Elon Musk’s Efficiency Agency Turns Out to Be Just Another Scam
The much-discussed Department of Government Efficiency is finally coming to fruition—but it’s not the stringent, $2 trillion cost-cutting agency that Elon Musk had promised.
Instead, the executive order Donald Trump signed Monday night officially actualizing the executive branch division is a simple rebrand of something that already exists: the U.S. Digital Service, which has little to do with budget cuts.
“The United States Digital Service is hereby publicly renamed as the United States DOGE Service (USDS) and shall be established in the Executive Office of the President,” the executive order reads.
Part of the mandate includes the development of a subagency, named the U.S. DOGE Service Temporary Organization, which will be “dedicated to advancing the President’s 18-month DOGE agenda.” The temporary subagency will expire on July 4, 2026. The administrator overseeing DOGE will report to White House chief of staff Susie Wiles.
And in reality, it appears that more bureaucracy will be on the agenda for the memeified division: The executive order requires the hiring of four-person “DOGE teams” for each agency (very efficient, much cost-cutting). They will include an agency-related team lead, an engineer, a human resources specialist, and an attorney, per the order, all in an effort to further advance Trump’s vague and unclear DOGE agenda.

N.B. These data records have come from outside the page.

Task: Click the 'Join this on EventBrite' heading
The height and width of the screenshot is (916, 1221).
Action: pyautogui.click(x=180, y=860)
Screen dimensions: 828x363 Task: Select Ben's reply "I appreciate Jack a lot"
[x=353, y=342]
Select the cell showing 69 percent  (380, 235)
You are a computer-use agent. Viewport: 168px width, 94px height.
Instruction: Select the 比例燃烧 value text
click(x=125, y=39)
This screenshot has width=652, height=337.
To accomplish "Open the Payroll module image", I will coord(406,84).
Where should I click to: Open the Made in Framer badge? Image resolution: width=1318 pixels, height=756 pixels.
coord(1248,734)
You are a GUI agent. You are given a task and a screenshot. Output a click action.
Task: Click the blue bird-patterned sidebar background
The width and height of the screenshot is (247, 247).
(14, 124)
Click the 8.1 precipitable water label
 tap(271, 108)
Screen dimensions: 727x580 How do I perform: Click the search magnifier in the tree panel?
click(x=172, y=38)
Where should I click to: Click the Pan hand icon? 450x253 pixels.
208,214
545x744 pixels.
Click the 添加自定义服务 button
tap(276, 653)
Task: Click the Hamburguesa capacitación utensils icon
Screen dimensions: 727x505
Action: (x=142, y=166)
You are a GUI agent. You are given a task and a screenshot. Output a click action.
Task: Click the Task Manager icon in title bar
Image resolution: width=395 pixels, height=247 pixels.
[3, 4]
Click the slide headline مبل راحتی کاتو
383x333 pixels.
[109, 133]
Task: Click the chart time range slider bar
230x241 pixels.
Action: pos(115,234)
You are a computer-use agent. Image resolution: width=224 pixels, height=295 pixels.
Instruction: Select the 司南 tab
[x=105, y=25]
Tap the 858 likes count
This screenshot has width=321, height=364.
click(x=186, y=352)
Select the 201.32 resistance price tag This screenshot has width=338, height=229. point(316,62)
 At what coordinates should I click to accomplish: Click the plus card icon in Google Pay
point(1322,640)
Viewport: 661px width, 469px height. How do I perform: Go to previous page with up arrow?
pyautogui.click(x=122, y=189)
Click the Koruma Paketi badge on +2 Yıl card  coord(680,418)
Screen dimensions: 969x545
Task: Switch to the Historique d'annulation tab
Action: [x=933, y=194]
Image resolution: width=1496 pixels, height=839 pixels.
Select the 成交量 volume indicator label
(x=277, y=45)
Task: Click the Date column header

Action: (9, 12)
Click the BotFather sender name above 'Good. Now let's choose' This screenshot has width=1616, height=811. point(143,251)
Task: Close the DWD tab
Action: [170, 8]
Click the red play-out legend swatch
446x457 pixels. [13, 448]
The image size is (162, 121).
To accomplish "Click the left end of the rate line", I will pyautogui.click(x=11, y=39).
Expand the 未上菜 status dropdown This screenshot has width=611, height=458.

Another executive order further grants DOGE a level of responsibility for enacting a federal hiring plan.
“The Federal Hiring Plan shall provide specific best practices for the human resources function in each agency, which each agency head shall implement, with advice and recommendations as appropriate from DOGE,” the order, titled “Reforming the Federal Hiring Process and Restoring Merit to Government Service,” reads.
The first job gutted by DOGE was apparently one of its own potential co-chairs, biotech executive Vivek Ramaswamy’s, who was ousted from Trumpworld in recent weeks for seemingly grating on the “rank and file” of the cost-cutting department. Last week, Trump personally implored Ramaswamy to consider taking Ohio’s Senate seat, recently vacated by Vice President JD Vance, if it was offered to him by Governor Mike DeWine. (Of course, it wasn’t, and the billionaire is instead expected to announce a bid to replace the term-limited governor in 2026.)
Musk has promised to trim $2 trillion from the federal budget under the helm of the agency, a sum that constitutes more than Congress has in discretionary spending. Doing so would practically defund the entire executive branch, which doles out funding for the military, national security, and all federal agencies.